SHORT EXERCISE 1:
Select each line in the listing below that contains the word "icon".

EXCERPT:
# Driving to Spain?



## travelling-man (Jun 17, 2011)

I have to drive to Spain soon & know the French have a few weird requirements such as carrying breathalysers in the car but is there any similar requirements I need to be aware of for a trip into Spain please?


----------



## MrBife (Jul 26, 2009)

travelling-man said:


> I have to drive to Spain soon & know the French have a few weird requirements such as carrying breathalysers in the car but is there any similar requirements I need to be aware of for a trip into Spain please?


Two warning triangles, spare light bulbs and tools to fit them, reflective jacket for every passenger in the car, spare pair of glasses or contact lenses if you wear them. Not sure if a first aid kit is a legal requirement or just a recommendation - best to have one anyway.

Make sure your insurance policy is valid for Spain, some are not and you require an extra green card that you have to apply for before travelling.


----------



## siobhanwf (Mar 20, 2009)

TM I understand that breathalyser kit is no longer a requirement in France


----------



## canoeman (Mar 3, 2011)

Sensible to abide by local laws if possible but foreign cars, drivers can't be compelled to carry 2 triangles or glasses which doesn't mean local police wouldn't fine you for not having in the case of an accident.
It's the compulsory ones you need to watch out for like spare tire or repair kit and equipment to change.
Radar detectors prohibited, no use of horn in urban areas except in an emergency, mobiles only truly hands free

Reflective jackets 1 per person carried inside vehicle and worn in case of accident or stopping but it's not mandatory for foreigners in Spain but is in Portugal confusing just easier to carry

Tend to be quite hot on use of indicators to signal intention and no throwing cigarettes out of the window automatic points/fines


----------

ENTRIES:
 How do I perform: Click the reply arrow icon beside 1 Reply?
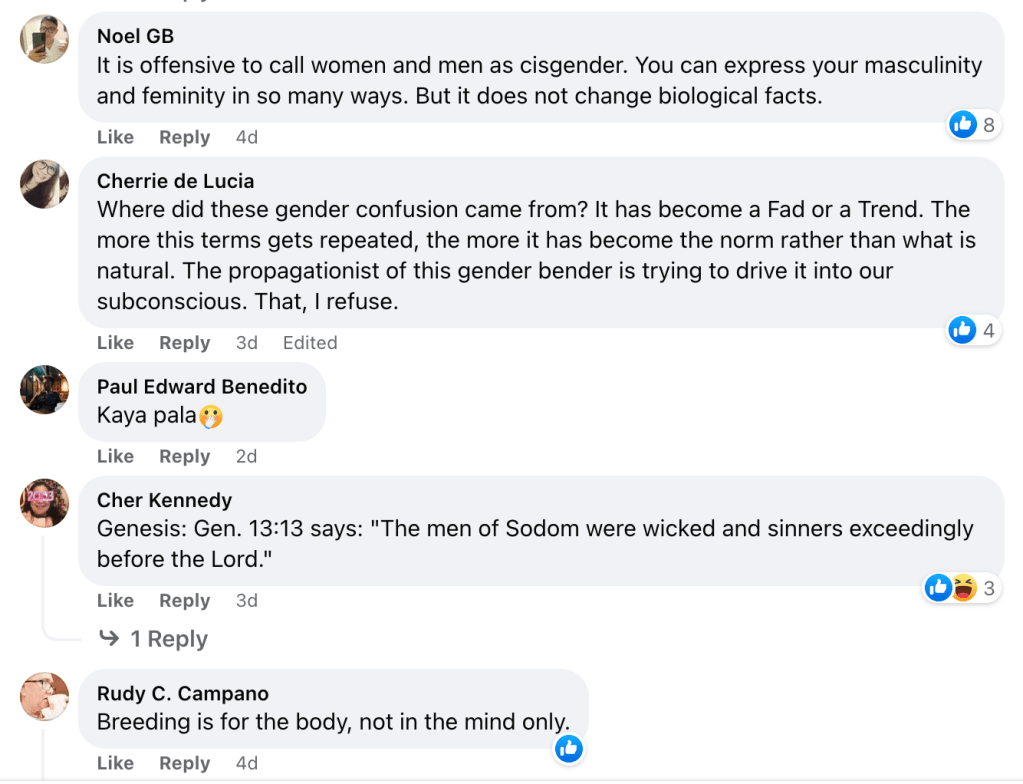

* * *

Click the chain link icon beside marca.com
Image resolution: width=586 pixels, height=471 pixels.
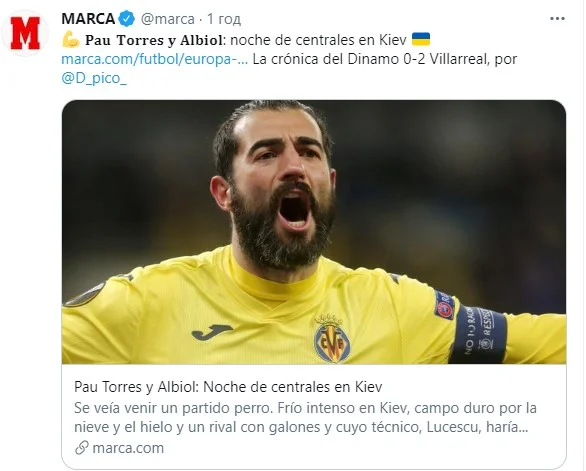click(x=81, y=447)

* * *

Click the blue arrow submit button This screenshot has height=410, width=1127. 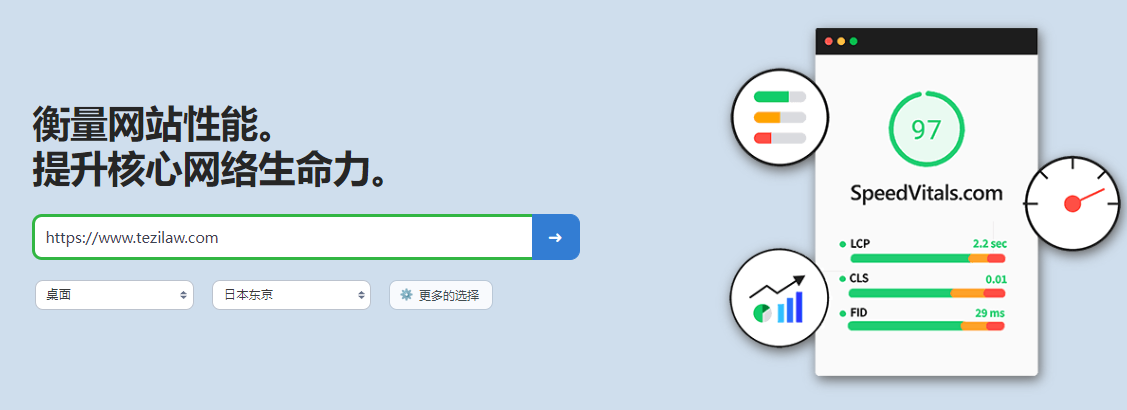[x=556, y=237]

SHORT EXERCISE 2:
List the usernames of everyone who posted in the forum thread on driving to Spain.

WRITTEN ANSWER 1:
 How do I perform: Click the reply arrow icon beside 1 Reply?
Click the chain link icon beside marca.com

WRITTEN ANSWER 2:
travelling-man
MrBife
siobhanwf
canoeman